## Task directions
Report every line in the records below that holds the word "Switch".

## Stored data entries
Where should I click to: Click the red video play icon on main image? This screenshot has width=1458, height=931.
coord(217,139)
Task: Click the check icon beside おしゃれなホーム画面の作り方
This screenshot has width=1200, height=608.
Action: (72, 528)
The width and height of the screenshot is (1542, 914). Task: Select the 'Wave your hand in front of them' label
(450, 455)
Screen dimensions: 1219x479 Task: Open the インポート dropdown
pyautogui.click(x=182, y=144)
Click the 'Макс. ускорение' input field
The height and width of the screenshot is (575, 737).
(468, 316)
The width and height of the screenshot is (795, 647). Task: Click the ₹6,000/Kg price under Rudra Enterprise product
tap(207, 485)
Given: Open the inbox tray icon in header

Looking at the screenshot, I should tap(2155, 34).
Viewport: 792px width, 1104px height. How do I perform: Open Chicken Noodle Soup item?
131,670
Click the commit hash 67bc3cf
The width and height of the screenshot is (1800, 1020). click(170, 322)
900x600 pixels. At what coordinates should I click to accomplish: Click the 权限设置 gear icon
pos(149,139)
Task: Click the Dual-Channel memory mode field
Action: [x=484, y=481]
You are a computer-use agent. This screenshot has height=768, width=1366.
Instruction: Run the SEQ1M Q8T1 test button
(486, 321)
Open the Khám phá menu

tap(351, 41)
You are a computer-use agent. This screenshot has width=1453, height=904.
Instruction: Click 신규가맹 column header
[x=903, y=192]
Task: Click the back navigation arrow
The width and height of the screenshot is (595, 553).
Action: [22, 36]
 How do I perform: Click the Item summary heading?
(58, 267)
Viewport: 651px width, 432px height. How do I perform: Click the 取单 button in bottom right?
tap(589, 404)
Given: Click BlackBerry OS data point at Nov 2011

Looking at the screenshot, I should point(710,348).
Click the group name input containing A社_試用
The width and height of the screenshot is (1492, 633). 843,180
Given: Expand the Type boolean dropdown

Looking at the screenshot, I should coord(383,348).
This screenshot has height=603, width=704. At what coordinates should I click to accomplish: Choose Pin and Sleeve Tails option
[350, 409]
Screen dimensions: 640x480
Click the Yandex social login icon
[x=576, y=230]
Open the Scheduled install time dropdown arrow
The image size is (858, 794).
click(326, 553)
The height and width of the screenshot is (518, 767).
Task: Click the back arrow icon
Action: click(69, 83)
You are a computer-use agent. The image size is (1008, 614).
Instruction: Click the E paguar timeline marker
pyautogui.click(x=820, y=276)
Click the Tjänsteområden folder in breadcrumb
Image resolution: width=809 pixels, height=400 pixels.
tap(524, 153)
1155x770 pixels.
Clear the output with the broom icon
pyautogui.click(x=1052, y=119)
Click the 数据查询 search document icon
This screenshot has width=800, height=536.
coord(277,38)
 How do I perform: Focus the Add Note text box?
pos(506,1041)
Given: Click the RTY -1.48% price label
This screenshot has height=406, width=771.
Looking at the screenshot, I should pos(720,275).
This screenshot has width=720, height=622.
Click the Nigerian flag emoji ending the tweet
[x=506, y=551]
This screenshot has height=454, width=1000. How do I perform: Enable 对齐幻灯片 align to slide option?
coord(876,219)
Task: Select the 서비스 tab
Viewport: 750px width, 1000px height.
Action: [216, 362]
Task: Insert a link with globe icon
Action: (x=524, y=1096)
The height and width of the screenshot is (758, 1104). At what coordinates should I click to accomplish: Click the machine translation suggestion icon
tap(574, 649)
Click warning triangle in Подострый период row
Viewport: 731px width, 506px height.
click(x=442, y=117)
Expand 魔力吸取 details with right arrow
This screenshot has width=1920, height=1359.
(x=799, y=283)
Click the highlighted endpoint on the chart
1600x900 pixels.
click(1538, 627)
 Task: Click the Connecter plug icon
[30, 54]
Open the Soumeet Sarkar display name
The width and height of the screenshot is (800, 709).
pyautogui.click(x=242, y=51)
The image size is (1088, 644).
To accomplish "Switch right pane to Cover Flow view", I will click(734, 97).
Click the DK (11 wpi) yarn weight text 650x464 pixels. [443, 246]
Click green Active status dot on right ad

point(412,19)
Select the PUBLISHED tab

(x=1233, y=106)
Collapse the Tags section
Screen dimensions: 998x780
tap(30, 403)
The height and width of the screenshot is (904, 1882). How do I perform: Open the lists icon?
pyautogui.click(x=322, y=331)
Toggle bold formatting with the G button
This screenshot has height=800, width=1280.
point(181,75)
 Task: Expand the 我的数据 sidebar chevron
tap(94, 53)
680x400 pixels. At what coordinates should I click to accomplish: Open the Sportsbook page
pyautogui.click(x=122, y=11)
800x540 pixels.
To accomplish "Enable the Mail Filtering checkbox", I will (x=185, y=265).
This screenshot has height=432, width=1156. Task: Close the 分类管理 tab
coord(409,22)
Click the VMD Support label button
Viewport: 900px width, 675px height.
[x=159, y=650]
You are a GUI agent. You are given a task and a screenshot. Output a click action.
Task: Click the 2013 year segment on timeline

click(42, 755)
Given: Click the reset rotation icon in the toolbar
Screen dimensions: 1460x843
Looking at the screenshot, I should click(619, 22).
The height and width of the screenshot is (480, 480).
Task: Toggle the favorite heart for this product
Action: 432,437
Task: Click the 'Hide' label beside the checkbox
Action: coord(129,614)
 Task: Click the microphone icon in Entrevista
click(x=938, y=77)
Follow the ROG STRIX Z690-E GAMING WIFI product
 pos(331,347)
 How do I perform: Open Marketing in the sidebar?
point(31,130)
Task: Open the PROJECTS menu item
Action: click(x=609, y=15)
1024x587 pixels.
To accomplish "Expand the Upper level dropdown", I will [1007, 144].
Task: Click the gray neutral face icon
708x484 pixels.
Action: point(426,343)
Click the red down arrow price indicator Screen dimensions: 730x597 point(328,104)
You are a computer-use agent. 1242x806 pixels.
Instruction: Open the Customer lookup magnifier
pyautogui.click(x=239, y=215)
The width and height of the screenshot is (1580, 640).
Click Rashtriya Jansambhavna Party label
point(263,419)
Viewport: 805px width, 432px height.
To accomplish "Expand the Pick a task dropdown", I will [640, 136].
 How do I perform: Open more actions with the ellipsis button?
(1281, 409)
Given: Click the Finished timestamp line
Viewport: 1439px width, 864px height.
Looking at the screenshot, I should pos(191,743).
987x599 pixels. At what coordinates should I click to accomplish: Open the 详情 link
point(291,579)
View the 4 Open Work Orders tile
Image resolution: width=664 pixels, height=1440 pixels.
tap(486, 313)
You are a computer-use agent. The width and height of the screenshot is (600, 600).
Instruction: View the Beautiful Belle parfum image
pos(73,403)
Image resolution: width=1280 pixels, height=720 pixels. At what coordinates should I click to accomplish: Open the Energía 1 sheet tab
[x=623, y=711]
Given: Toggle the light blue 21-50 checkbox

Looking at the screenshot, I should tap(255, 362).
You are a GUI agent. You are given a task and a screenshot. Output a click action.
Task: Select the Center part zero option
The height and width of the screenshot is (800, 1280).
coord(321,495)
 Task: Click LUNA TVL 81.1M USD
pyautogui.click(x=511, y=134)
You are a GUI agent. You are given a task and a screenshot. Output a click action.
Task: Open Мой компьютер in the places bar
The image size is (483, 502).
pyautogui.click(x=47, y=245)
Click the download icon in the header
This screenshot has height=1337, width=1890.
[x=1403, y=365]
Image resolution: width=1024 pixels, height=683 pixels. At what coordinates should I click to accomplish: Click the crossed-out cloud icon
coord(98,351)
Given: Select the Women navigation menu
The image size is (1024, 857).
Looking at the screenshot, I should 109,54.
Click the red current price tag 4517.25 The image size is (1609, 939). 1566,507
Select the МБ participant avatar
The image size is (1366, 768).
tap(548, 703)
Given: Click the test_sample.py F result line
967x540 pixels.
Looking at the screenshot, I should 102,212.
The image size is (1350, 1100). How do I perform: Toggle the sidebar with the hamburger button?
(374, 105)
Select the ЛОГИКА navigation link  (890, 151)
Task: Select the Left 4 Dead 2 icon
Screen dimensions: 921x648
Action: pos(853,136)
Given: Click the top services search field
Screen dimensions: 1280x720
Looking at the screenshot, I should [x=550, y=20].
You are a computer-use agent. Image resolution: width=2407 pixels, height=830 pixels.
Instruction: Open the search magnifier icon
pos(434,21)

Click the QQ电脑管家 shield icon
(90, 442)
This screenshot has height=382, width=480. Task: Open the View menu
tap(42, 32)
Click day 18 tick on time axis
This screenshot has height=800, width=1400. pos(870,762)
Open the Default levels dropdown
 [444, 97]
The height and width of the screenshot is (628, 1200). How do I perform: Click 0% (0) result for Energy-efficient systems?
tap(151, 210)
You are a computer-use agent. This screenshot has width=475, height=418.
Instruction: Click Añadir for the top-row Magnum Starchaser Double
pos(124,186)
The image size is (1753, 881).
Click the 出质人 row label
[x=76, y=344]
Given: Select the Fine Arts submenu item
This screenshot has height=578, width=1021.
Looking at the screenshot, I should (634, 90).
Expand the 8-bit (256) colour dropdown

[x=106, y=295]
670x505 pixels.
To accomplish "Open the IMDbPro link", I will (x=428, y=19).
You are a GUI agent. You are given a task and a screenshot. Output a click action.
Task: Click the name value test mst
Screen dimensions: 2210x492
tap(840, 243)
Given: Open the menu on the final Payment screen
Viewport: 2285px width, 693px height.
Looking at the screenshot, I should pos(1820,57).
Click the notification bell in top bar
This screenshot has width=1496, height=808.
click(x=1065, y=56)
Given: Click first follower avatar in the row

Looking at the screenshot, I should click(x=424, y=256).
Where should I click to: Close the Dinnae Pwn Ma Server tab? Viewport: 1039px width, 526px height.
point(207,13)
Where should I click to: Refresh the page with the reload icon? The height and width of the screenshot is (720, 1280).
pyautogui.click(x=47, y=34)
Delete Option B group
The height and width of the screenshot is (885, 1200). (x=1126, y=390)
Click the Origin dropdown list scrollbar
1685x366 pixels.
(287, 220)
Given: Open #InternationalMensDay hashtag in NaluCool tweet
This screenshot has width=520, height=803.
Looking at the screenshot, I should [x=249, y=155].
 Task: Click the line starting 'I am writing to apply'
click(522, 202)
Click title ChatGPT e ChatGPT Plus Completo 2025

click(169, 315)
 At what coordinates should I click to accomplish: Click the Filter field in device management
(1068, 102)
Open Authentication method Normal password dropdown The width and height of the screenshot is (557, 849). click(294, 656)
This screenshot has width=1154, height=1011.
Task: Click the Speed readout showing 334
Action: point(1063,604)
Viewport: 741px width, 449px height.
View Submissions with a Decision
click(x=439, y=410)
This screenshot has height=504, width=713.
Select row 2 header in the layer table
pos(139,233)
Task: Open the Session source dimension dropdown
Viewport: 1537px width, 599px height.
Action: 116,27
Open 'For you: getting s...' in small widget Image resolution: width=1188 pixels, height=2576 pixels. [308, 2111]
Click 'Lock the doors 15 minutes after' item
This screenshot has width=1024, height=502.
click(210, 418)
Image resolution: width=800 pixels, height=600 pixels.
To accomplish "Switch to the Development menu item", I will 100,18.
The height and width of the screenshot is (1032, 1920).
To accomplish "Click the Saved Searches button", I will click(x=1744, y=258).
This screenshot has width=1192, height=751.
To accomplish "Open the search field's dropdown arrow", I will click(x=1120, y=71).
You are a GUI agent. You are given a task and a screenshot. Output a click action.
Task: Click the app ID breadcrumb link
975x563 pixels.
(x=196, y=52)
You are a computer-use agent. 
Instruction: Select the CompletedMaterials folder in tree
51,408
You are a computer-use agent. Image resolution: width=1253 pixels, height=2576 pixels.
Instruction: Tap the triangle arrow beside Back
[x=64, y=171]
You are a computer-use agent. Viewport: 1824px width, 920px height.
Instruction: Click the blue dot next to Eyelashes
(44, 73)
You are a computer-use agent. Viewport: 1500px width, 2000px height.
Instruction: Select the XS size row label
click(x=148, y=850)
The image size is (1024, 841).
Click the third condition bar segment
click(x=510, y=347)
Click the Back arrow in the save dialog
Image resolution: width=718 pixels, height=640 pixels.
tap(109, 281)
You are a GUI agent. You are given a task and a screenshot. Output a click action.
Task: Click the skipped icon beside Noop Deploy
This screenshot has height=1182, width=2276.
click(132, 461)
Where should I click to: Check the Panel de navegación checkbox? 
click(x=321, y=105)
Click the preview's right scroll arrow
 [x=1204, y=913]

## Response
To accomplish "Switch right pane to Cover Flow view", I will click(734, 97).
To accomplish "Switch to the Development menu item", I will 100,18.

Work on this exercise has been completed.